Sleepover Killer: Key dates and missed opportunities leading to murder of three children and pregnant woman
Timeline charts the Probation Service’s ‘unacceptable’ failure to spot threat from Damien Bendall
A formal review into probation’s handling of quadruple murderer and violent rapist Damien Bendall has laid bare a string of failures and missed opportunities in the months and years leading up to the Killamarsh killings in September 2021.
Bendall, 33, is serving a whole-life sentence for the murders of his pregnant then-partner Terri Harris, 35, her 11-year-old daughter Lacey Bennett, her son John Paul Bennett, 13, and Lacey’s friend Connie Gent, 11, attacking them with a claw hammer at their home in the Derbyshire village. He also admitted to raping Lacey as she lay dying.

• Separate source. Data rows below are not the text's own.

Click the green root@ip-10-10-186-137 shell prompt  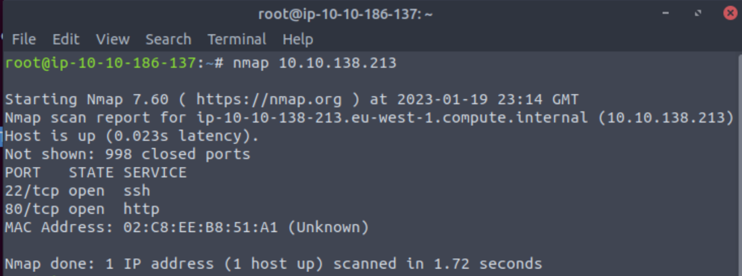(101, 64)
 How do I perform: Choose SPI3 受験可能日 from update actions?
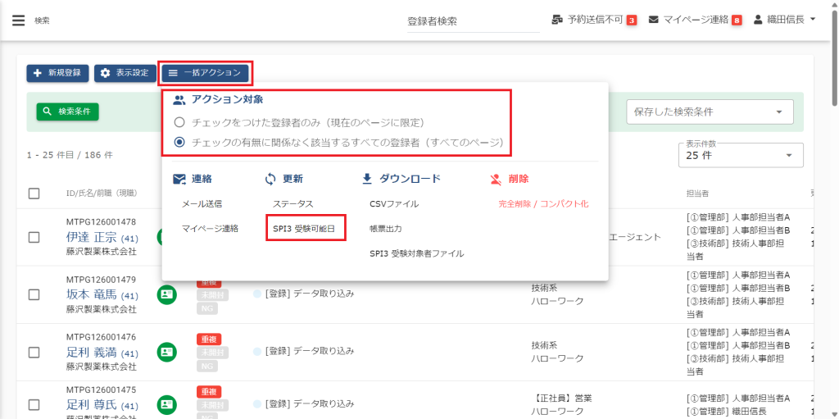pos(306,228)
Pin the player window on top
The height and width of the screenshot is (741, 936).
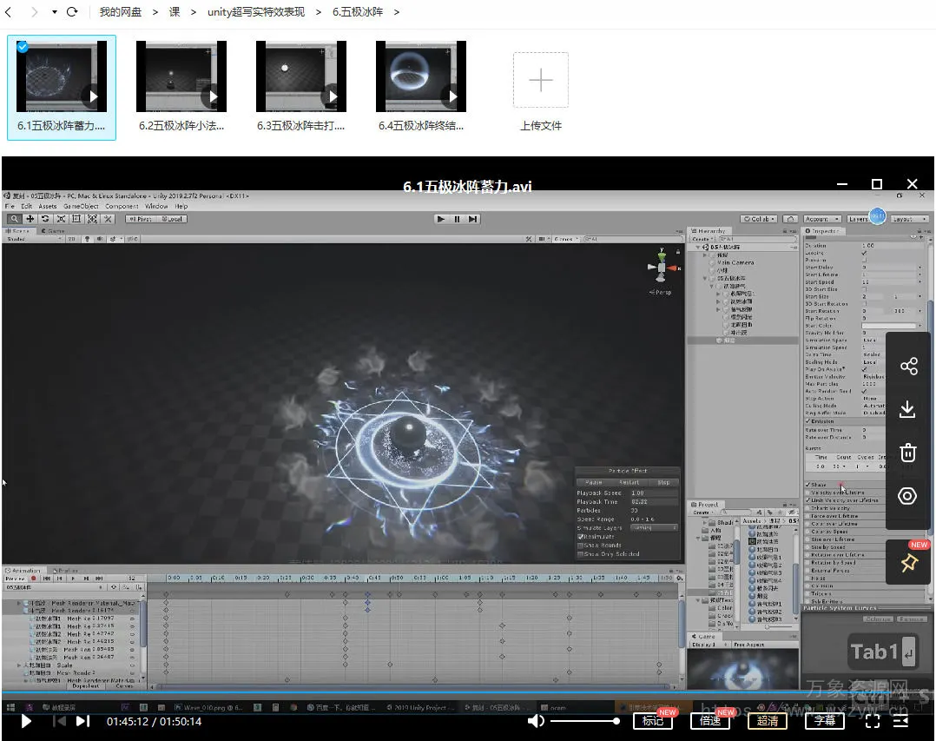908,564
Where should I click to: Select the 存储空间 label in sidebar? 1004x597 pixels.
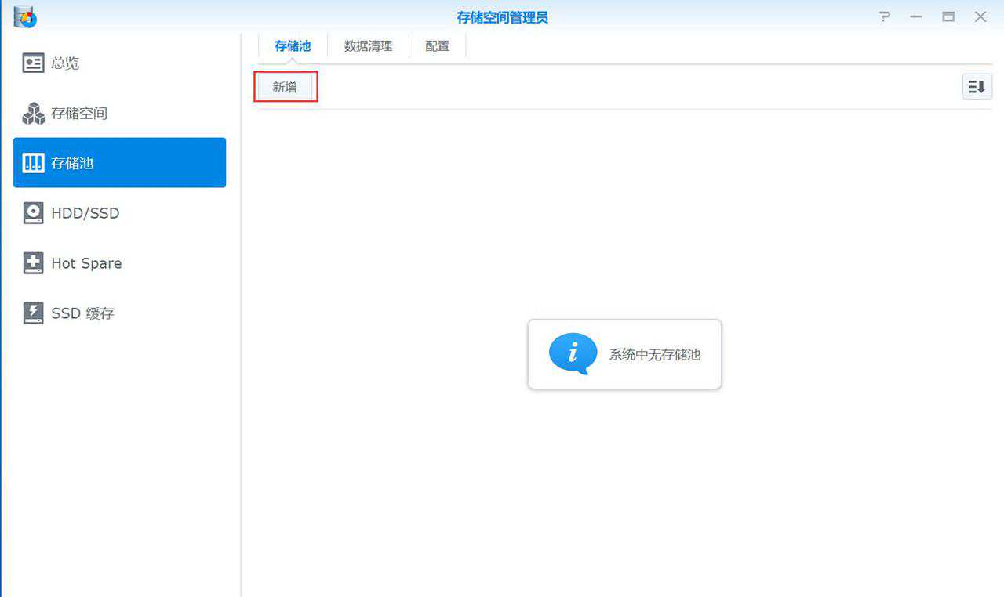point(79,114)
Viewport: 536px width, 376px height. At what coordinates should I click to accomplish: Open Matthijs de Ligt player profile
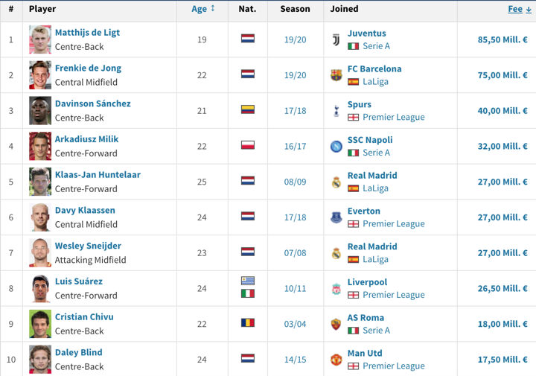(x=87, y=33)
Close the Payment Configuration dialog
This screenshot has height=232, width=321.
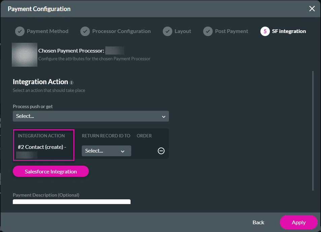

The Probation Service had Bendall under supervision from 2011 and had in 2016 described him as “cold and calculated and quite psychopathic”.
Tuesday’s report into the handling of his case found that the services handling of his case was of an “unacceptable standard at every stage.
Bendall’s records showed that an ex-partner had made allegations of domestic abuse against him and a police child sexual exploitation unit had contacted probation about him a year before the attacks.
Intelligence about the risk of “serious sexual harm” the repeat offender could pose to girls was “not explored or recorded sufficiently” to inform checks to help keep children safe, inspectors said.
The report also found that probation workers decided Bendall was suitable to be placed under curfew at Harris’s house just months before he killed her and her children.
Here, The Independent has compiled a timeline of the key dates for Bendall and the Probation Service leading up to to the murders.
2004
7 January: Bendall reprimanded for criminal damage after throwing an egg at a woman’s house aged 13.
2010
20 April: He receives a caution for possession of cocaine.
2011
30 June: Bendall is handed his first prison sentence after being jailed for three years for the violent robbery of a lone Asian man.
2012
16 August: He is released on home detention curfew to his mother’s house.
2015
21 August: Bendall is jailed for a further three years after the attempted knifepoint robbery of a newsagent.
2016
10 May: Bendall commits grievous bodily harm and two counts of assault occasioning actual bodily harm against prison officers after being denied a prison transfer.
25 May: A prison officer records that Bendall‘s ex-partner contacted the prison and disclosed domestic abuse in their relationship.
5 July: The same ex-partner contacts a probation officer disclosing domestic abuse in her relationship with Bendall and seeks guidance on how to obtain a restraining order.
12 July: Bendall‘s ex-partner contacts same probation officer to say more should be done to protect her and that she wants to speak to a manager.
20 December: He is released on licence to an approved premises.
21 December: Bendall recalled to prison for breaching licence after failing to report to approved premises.
2017
29 January: Bendall sentenced to 30 months in prison for the attacks on prison officers.
2018
31 October: He is released on licence to an approved premises.
28 November: Bendall recalled to prison due to poor behaviour at the approved premises - including staying out all night, missing curfew and drinking alcohol on site.
2019
27 June: He is refused release in a parole review and refuses to engage with parole process again.
9 August: Bendall release from prison at the end of his sentence, so no post-release probation supervision was possible.
2020
17 March: Wiltshire Police’s child sexual exploitation team contacts probation to confirm Bendall‘s last known address and say they held evidence of sexual risk of harm to girls.
9 May: Bendall commits arson in Swindon while using cannabis and alcohol.
2021
7 June: A member of the, then National Probation Service’s court team describes a curfew requirement for Bendall to live with Ms Harris and her children as “suitable” after not reading police evidence of sexual risk of harm to girls.
9 June: Bendall handed a 17-month suspended sentence with 175 hours unpaid work, 20 rehabilitation activity requirement days, a six-month alcohol treatment requirement, and a five-month curfew requirement.
6 July: Probation officer’s risk assessment of Bendall says any resumption of alcohol or drugs would increase the risk of serious harm.
2 August: Bendall discloses smoking cannabis and drinking strong alcohol.
13 August: Probation officer contacts children’s services asking whether a referral is suitable due to Bendall‘s cannabis use, but no formal referral is made or recommended.
10 September: Bendall sent initial warning after failing to comply with telephone probation appointment.
19 September: Bendall is arrested in connection with the murders of Terri Harris, Lacey Bennett, John Paul Bennett and Connie Gent.